SHORT EXERCISE: Convert the records below into a JSON list of strings, one string per line, leaving out any blank lines.

───── DATA SHOWN ─────

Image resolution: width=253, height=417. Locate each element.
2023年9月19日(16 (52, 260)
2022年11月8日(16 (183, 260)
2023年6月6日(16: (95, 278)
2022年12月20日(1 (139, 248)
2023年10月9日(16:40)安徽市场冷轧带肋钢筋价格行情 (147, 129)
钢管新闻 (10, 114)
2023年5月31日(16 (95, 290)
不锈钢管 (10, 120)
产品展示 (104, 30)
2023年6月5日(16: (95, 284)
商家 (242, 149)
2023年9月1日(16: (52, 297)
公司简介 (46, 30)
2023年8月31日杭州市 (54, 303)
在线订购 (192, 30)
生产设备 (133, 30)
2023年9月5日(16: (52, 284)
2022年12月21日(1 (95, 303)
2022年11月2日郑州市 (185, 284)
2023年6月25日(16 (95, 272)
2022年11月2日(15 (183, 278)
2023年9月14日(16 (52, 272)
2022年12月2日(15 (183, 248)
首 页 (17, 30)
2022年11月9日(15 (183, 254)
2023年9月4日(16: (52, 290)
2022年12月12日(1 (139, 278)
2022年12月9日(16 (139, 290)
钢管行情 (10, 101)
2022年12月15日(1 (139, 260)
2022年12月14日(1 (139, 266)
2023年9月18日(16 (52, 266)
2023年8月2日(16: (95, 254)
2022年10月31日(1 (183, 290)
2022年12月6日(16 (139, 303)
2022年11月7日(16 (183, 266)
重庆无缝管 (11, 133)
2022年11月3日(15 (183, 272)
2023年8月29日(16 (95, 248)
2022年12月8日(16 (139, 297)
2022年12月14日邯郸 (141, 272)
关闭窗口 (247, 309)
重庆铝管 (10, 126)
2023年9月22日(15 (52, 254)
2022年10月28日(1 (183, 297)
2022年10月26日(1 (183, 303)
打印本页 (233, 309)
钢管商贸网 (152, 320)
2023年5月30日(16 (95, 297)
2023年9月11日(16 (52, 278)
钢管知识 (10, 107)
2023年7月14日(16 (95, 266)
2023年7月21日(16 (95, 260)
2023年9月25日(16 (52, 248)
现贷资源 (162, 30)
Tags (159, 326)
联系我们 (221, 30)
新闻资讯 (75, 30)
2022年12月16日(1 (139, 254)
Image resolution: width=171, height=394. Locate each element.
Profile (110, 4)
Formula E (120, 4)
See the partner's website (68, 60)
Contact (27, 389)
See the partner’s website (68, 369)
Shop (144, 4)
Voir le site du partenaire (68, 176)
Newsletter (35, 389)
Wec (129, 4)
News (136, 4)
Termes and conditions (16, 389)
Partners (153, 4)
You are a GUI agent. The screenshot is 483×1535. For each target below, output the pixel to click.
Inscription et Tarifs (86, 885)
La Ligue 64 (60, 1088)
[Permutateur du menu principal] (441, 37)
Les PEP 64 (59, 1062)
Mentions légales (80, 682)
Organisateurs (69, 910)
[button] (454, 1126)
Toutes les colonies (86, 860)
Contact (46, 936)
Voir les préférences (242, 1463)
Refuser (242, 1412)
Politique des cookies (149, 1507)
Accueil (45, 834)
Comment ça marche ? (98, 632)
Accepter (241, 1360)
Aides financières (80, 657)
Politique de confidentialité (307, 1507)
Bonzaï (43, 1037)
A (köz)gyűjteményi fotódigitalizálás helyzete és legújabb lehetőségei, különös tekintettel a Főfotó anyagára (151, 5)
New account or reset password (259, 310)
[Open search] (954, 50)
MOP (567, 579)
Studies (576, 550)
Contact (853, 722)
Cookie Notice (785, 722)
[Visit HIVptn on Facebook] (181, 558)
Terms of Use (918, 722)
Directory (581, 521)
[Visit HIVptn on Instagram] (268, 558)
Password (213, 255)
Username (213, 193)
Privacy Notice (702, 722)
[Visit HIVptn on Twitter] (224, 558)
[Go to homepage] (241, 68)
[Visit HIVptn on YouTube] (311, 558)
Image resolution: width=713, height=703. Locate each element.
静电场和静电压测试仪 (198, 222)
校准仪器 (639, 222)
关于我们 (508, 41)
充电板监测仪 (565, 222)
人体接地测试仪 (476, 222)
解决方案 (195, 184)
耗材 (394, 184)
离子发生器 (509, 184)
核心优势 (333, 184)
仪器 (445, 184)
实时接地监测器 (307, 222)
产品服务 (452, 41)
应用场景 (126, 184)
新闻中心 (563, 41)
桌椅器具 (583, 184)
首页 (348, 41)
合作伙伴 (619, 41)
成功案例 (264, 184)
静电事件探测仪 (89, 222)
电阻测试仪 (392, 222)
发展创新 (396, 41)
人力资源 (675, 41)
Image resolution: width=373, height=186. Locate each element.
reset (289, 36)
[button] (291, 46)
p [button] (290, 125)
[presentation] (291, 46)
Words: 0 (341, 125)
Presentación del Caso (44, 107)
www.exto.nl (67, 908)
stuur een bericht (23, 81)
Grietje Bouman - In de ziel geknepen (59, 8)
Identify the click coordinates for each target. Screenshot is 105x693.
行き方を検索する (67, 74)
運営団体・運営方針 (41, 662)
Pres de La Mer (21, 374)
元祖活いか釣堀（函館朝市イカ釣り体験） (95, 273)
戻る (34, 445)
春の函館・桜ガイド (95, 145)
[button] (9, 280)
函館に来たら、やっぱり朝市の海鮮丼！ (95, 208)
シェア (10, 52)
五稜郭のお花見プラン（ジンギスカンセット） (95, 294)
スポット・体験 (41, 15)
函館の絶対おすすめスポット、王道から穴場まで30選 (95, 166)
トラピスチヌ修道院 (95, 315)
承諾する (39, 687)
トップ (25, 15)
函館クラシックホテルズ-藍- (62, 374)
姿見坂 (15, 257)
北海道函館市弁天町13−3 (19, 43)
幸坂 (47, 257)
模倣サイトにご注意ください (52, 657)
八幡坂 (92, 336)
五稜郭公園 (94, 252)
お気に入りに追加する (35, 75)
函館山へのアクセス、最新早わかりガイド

─────

RIGHT ANSWER:
[
  "Image resolution: width=253, height=417. Locate each element.",
  "2023年9月19日(16 (52, 260)",
  "2022年11月8日(16 (183, 260)",
  "2023年6月6日(16: (95, 278)",
  "2022年12月20日(1 (139, 248)",
  "2023年10月9日(16:40)安徽市场冷轧带肋钢筋价格行情 (147, 129)",
  "钢管新闻 (10, 114)",
  "2023年5月31日(16 (95, 290)",
  "不锈钢管 (10, 120)",
  "产品展示 (104, 30)",
  "2023年6月5日(16: (95, 284)",
  "商家 (242, 149)",
  "2023年9月1日(16: (52, 297)",
  "公司简介 (46, 30)",
  "2023年8月31日杭州市 (54, 303)",
  "在线订购 (192, 30)",
  "生产设备 (133, 30)",
  "2023年9月5日(16: (52, 284)",
  "2022年12月21日(1 (95, 303)",
  "2022年11月2日郑州市 (185, 284)",
  "2023年6月25日(16 (95, 272)",
  "2022年11月2日(15 (183, 278)",
  "2023年9月14日(16 (52, 272)",
  "2022年12月2日(15 (183, 248)",
  "首 页 (17, 30)",
  "2022年11月9日(15 (183, 254)",
  "2023年9月4日(16: (52, 290)",
  "2022年12月12日(1 (139, 278)",
  "2022年12月9日(16 (139, 290)",
  "钢管行情 (10, 101)",
  "2022年12月15日(1 (139, 260)",
  "2022年12月14日(1 (139, 266)",
  "2023年9月18日(16 (52, 266)",
  "2023年8月2日(16: (95, 254)",
  "2022年10月31日(1 (183, 290)",
  "2022年12月6日(16 (139, 303)",
  "2022年11月7日(16 (183, 266)",
  "重庆无缝管 (11, 133)",
  "2022年11月3日(15 (183, 272)",
  "2023年8月29日(16 (95, 248)",
  "2022年12月8日(16 (139, 297)",
  "2022年12月14日邯郸 (141, 272)",
  "关闭窗口 (247, 309)",
  "重庆铝管 (10, 126)",
  "2023年9月22日(15 (52, 254)",
  "2022年10月28日(1 (183, 297)",
  "2022年10月26日(1 (183, 303)",
  "打印本页 (233, 309)",
  "钢管商贸网 (152, 320)",
  "2023年5月30日(16 (95, 297)",
  "2023年9月11日(16 (52, 278)",
  "钢管知识 (10, 107)",
  "2023年7月14日(16 (95, 266)",
  "2023年7月21日(16 (95, 260)",
  "2023年9月25日(16 (52, 248)",
  "现贷资源 (162, 30)",
  "Tags (159, 326)",
  "联系我们 (221, 30)",
  "新闻资讯 (75, 30)",
  "2022年12月16日(1 (139, 254)",
  "Image resolution: width=171, height=394. Locate each element.",
  "Profile (110, 4)",
  "Formula E (120, 4)",
  "See the partner's website (68, 60)",
  "Contact (27, 389)",
  "See the partner’s website (68, 369)",
  "Shop (144, 4)",
  "Voir le site du partenaire (68, 176)",
  "Newsletter (35, 389)",
  "Wec (129, 4)",
  "News (136, 4)",
  "Termes and conditions (16, 389)",
  "Partners (153, 4)",
  "You are a GUI agent. The screenshot is 483×1535. For each target below, output the pixel to click.",
  "Inscription et Tarifs (86, 885)",
  "La Ligue 64 (60, 1088)",
  "[Permutateur du menu principal] (441, 37)",
  "Les PEP 64 (59, 1062)",
  "Mentions légales (80, 682)",
  "Organisateurs (69, 910)",
  "[button] (454, 1126)",
  "Toutes les colonies (86, 860)",
  "Contact (46, 936)",
  "Voir les préférences (242, 1463)",
  "Refuser (242, 1412)",
  "Politique des cookies (149, 1507)",
  "Accueil (45, 834)",
  "Comment ça marche ? (98, 632)",
  "Accepter (241, 1360)",
  "Aides financières (80, 657)",
  "Politique de confidentialité (307, 1507)",
  "Bonzaï (43, 1037)",
  "A (köz)gyűjteményi fotódigitalizálás helyzete és legújabb lehetőségei, különös tekintettel a Főfotó anyagára (151, 5)",
  "New account or reset password (259, 310)",
  "[Open search] (954, 50)",
  "MOP (567, 579)",
  "Studies (576, 550)",
  "Contact (853, 722)",
  "Cookie Notice (785, 722)",
  "[Visit HIVptn on Facebook] (181, 558)",
  "Terms of Use (918, 722)",
  "Directory (581, 521)",
  "[Visit HIVptn on Instagram] (268, 558)",
  "Password (213, 255)",
  "Username (213, 193)",
  "Privacy Notice (702, 722)",
  "[Visit HIVptn on Twitter] (224, 558)",
  "[Go to homepage] (241, 68)",
  "[Visit HIVptn on YouTube] (311, 558)",
  "Image resolution: width=713, height=703. Locate each element.",
  "静电场和静电压测试仪 (198, 222)",
  "校准仪器 (639, 222)",
  "关于我们 (508, 41)",
  "充电板监测仪 (565, 222)",
  "人体接地测试仪 (476, 222)",
  "解决方案 (195, 184)",
  "耗材 (394, 184)",
  "离子发生器 (509, 184)",
  "核心优势 (333, 184)",
  "仪器 (445, 184)",
  "实时接地监测器 (307, 222)",
  "产品服务 (452, 41)",
  "应用场景 (126, 184)",
  "新闻中心 (563, 41)",
  "桌椅器具 (583, 184)",
  "首页 (348, 41)",
  "合作伙伴 (619, 41)",
  "成功案例 (264, 184)",
  "静电事件探测仪 (89, 222)",
  "电阻测试仪 (392, 222)",
  "发展创新 (396, 41)",
  "人力资源 (675, 41)",
  "Image resolution: width=373, height=186. Locate each element.",
  "reset (289, 36)",
  "[button] (291, 46)",
  "p [button] (290, 125)",
  "[presentation] (291, 46)",
  "Words: 0 (341, 125)",
  "Presentación del Caso (44, 107)",
  "www.exto.nl (67, 908)",
  "stuur een bericht (23, 81)",
  "Grietje Bouman - In de ziel geknepen (59, 8)",
  "Identify the click coordinates for each target. Screenshot is 105x693.",
  "行き方を検索する (67, 74)",
  "運営団体・運営方針 (41, 662)",
  "Pres de La Mer (21, 374)",
  "元祖活いか釣堀（函館朝市イカ釣り体験） (95, 273)",
  "戻る (34, 445)",
  "春の函館・桜ガイド (95, 145)",
  "[button] (9, 280)",
  "函館に来たら、やっぱり朝市の海鮮丼！ (95, 208)",
  "シェア (10, 52)",
  "五稜郭のお花見プラン（ジンギスカンセット） (95, 294)",
  "スポット・体験 (41, 15)",
  "函館の絶対おすすめスポット、王道から穴場まで30選 (95, 166)",
  "トラピスチヌ修道院 (95, 315)",
  "承諾する (39, 687)",
  "トップ (25, 15)",
  "函館クラシックホテルズ-藍- (62, 374)",
  "姿見坂 (15, 257)",
  "北海道函館市弁天町13−3 (19, 43)",
  "幸坂 (47, 257)",
  "模倣サイトにご注意ください (52, 657)",
  "八幡坂 (92, 336)",
  "五稜郭公園 (94, 252)",
  "お気に入りに追加する (35, 75)",
  "函館山へのアクセス、最新早わかりガイド"
]